30 de mar de 2016

Thaisa Storchi Bergmann, astrofísica: 'Ciência é lógica; fé não tem lógica'

Especialista em buracos negros de galáxias ativas, cientista esteve no Rio a convite do Observatório Nacional para aula inaugural do curso de Astronomia e Astrofísica


(O Globo) "Nasci em Caxias do Sul (RS). Estudei Arquitetura, mas minha paixão era outra. Hoje, eu estudo as galáxias ativas, que têm centro muito brilhante, que têm muita matéria sendo capturada. A Via Láctea não é ativa. Tem o buraco no centro, mas ele captura pouca matéria, e só é visível porque está muito perto da gente."

Conte algo que não sei.
Os buracos negros dentro das galáxias ativas são os geradores de energia mais eficientes do Universo. É como se fossem uma hidrelétrica, o disco funciona como uma turbina. A eficiência máxima seria transformar 100% da matéria em energia. O buraco negro, tipicamente, transforma 10% da matéria em energia. Mas é muito mais eficiente do que o Sol, que só transforma 0,7% da matéria em energia, em um processo, a fusão nuclear, que ainda não dominamos.

Qual é o destino dos 90% restantes de matéria que entram no buraco negro?
Caem lá dentro (risos). Ficam no horizonte de eventos, que é a tradução de nossa ignorância. Sabemos que tudo está muito comprimido.

Pode ser a reprodução da origem de tudo?
Pois é, quem sabe? Mas não sabemos. Não temos acesso ao que tem lá dentro, mas sabemos que há gravidade, portanto, existe matéria. É o auge da concentração da matéria.

Por que a ciência faz procuras tão abstratas, como energia escura e matéria escura?
Porque tentamos explicar o Universo e a sua expansão. Neste caso, buscamos reproduzir o movimento das estrelas nas galáxias. E concluímos que a contagem de matéria visível não bate com a gravidade, que é maior.
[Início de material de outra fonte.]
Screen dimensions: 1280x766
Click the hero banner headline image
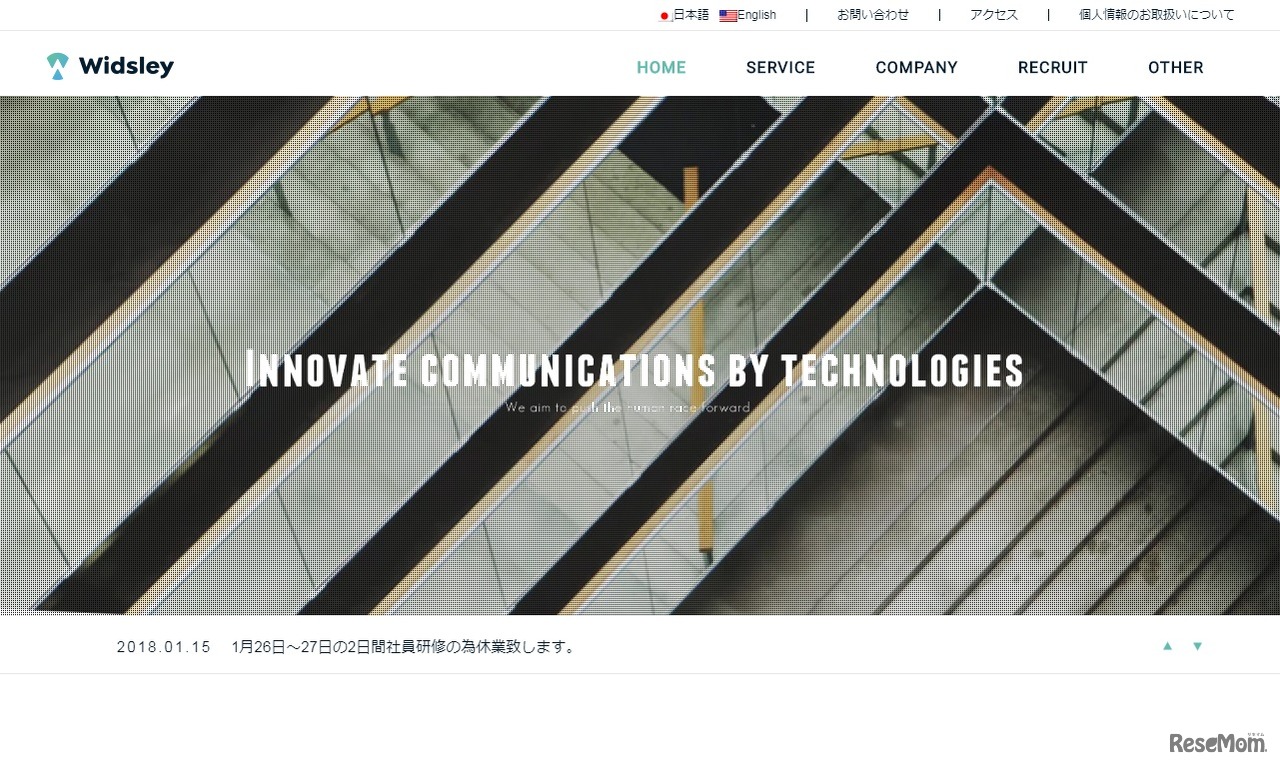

Há muita gravidade, existe muita matéria, mas não se consegue ver.

E como ter certeza que o invisível é matéria?
Não temos outra alternativa, que não seja a matéria, dentro da física que conhecemos. Alguns propõem uma teoria na qual a gravidade em escala de galáxias é diferente.
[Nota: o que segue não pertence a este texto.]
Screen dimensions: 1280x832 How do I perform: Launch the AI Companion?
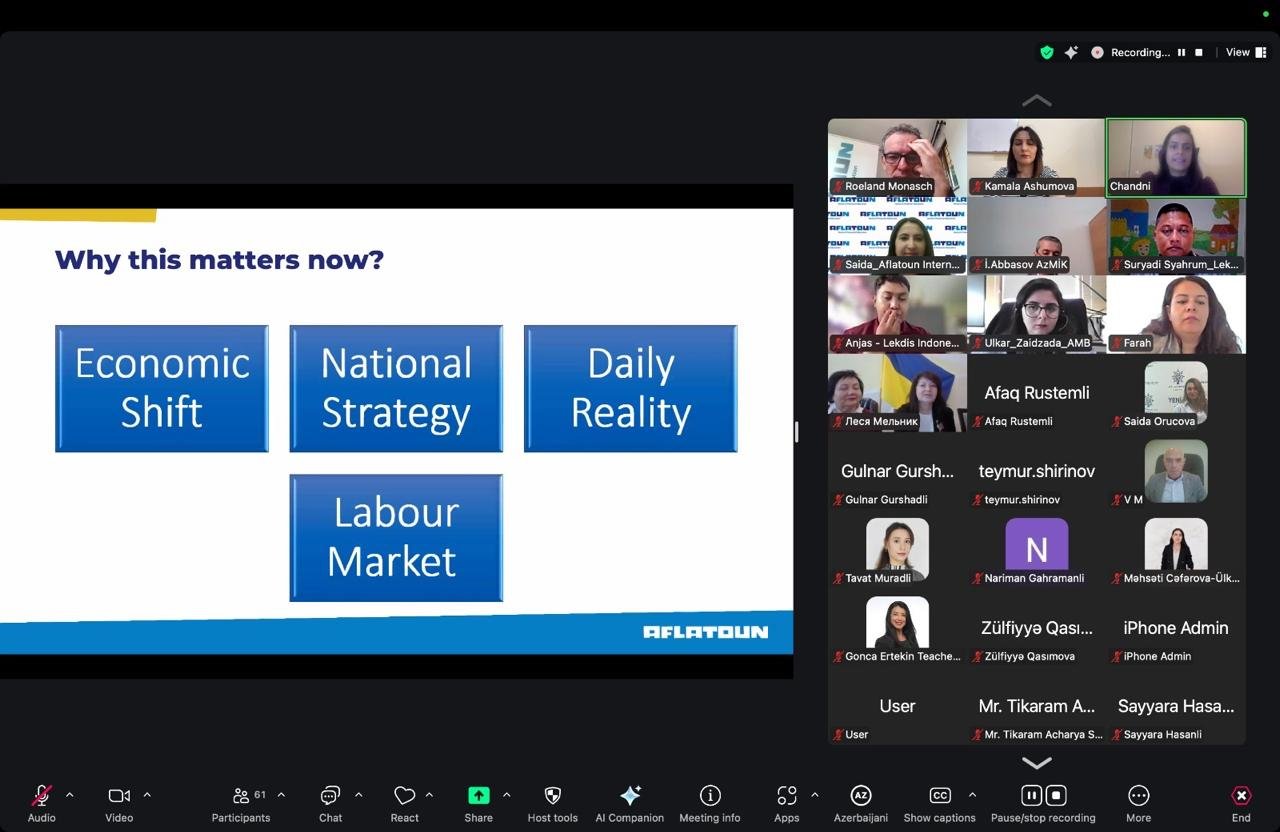(x=629, y=796)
Defendem, então, que a Lei de Newton (da gravidade) não opera nesta escala?
Sim, esta teoria diz que a gravidade se estende mais do que estamos acostumados. Eles utilizam outro fator para explicar o que a física não consegue explicar. Mas não funciona, por exemplo, para calcular a massa de galáxias muito distantes que observamos por meio da chamada lente gravitacional, identificada por Einstein, que é fundamental.

Se a gravidade atrai, e o Universo se expande, qual força o expande?
A teoria mais aceita é a de que o espaço do Universo tem energia. Existe uma densidade de energia do espaço, que comprova que existe energia no vácuo. Mas ainda são experimentos. Se o volume aumenta, a energia aumenta. Esta é a energia escura. Apesar de a gente não entendê-la bem, ela perfaz 70% da energia do Universo.

E como não pensar em vida fora da Terra?
É plausível. Por que não outro planeta, de outra estrela, pudesse dar origem à vida? A dificuldade fundamental é o tamanho do Universo. Digamos que exista outra civilização a dez mil anos-luz de distância. Mesmo com um sinal muito forte, só vai chegar em dez mil anos.

E como fica Deus?
É outro plano. Ciência é lógica; fé não tem lógica. Eu não sei responder por que surgiu o Universo. A ciência explica como, não explica por quê. Temos que ser um pouco religiosos no sentido de que não há todas as respostas. Por que surgiu a vida? Isto é algo muito fascinante. Eu não vejo aquele Deus bonzinho, mas tenho a humildade de reconhecer que não tenho todas as respostas. Isto também faz parte da nossa ignorância.